Call: +44 (0)7759 277220 Call

Pete Finnigan's Oracle Security Weblog

This is the weblog for Pete Finnigan. Pete works in the area of Oracle security and he specialises in auditing Oracle databases for security issues. This weblog is aimed squarely at those interested in the security of their Oracle databases.

[Previous entry: "SQLGotcha is on freshmeat"] [Next entry: "A good description of some of the Oracle default accounts"]

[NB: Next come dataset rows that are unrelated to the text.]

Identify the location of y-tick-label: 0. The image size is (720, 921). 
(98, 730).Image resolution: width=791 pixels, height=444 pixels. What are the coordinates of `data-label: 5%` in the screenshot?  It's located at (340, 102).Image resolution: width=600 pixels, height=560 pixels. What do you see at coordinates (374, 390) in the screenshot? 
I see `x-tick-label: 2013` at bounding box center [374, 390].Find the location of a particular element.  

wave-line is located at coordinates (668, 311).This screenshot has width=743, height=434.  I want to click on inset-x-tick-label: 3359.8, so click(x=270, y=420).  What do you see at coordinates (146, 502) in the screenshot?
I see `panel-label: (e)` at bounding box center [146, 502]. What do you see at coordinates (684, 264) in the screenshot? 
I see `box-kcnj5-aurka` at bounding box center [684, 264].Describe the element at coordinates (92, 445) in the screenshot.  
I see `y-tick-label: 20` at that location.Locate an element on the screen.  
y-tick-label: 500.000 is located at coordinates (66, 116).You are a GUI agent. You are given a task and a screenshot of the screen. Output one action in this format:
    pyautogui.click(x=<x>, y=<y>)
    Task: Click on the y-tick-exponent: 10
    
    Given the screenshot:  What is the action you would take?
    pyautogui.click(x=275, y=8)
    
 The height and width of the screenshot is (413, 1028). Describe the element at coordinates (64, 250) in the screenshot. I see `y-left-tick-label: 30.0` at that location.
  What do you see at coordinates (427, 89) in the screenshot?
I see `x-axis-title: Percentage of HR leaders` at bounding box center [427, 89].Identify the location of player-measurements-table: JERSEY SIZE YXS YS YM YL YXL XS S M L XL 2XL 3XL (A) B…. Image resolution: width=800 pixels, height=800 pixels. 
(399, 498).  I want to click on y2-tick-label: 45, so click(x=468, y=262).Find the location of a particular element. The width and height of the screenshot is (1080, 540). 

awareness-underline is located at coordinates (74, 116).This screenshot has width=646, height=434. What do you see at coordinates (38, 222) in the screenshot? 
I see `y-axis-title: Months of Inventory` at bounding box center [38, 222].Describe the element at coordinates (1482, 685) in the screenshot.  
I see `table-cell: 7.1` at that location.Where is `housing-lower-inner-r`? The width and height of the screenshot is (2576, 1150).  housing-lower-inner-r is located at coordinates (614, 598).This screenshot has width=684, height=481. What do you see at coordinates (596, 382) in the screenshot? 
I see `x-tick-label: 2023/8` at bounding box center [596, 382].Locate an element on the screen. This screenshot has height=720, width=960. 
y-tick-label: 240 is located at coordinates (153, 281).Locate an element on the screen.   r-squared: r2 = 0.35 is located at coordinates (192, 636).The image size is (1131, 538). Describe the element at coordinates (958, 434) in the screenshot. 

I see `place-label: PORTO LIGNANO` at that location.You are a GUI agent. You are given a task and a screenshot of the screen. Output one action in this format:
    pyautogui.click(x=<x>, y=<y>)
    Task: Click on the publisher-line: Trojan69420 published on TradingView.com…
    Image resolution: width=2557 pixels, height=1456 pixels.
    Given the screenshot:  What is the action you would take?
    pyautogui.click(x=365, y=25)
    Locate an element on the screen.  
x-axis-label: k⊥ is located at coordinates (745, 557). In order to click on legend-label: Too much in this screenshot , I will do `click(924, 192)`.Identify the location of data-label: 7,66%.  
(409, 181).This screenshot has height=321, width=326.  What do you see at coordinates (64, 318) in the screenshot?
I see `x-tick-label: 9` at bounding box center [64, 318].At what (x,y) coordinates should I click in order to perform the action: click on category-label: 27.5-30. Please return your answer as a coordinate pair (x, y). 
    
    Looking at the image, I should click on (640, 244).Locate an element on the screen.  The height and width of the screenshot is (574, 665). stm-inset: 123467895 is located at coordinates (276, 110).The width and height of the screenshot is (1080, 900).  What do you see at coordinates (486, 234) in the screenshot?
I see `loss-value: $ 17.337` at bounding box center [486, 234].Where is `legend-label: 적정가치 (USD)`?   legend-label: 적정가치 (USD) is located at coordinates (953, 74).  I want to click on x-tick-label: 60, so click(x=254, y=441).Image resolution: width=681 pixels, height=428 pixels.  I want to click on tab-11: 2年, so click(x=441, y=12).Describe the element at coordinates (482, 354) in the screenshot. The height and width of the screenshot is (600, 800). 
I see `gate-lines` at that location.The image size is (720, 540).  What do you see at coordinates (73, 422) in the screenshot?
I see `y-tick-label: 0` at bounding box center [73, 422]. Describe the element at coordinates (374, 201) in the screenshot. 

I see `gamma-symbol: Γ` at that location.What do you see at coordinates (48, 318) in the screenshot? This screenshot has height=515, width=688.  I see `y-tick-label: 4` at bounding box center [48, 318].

A good paper on Oracle's random number generator

I found an interesting paper last week on DBA Support about Oracle's random number generator. This is a package that can find uses in security or in cryptography. The paper is written by Steve Callan and is titled "Unwrapping Oracle's DBMS Packages: Understanding Oracle's Random Number Generator". The paper starts by confirming that the random number generator package DBMS_RANDOM should not be used to generate cryptographic keys as it is unsuitable. The paper then goes on to discuss why in detail. Steve gives some great examples and analysis. Page two of the paper talks about the installation scripts and then goes on to talk about the DBMS_RANDOM.STRING function with the 'P' option to generate cryptograms and even passwords. Steve closes by saying that he hopes to have surfaced some new features of the DBMS_RANDOM package and also given some insight into the numbers produced by this package.

This is a great paper and well worth reading.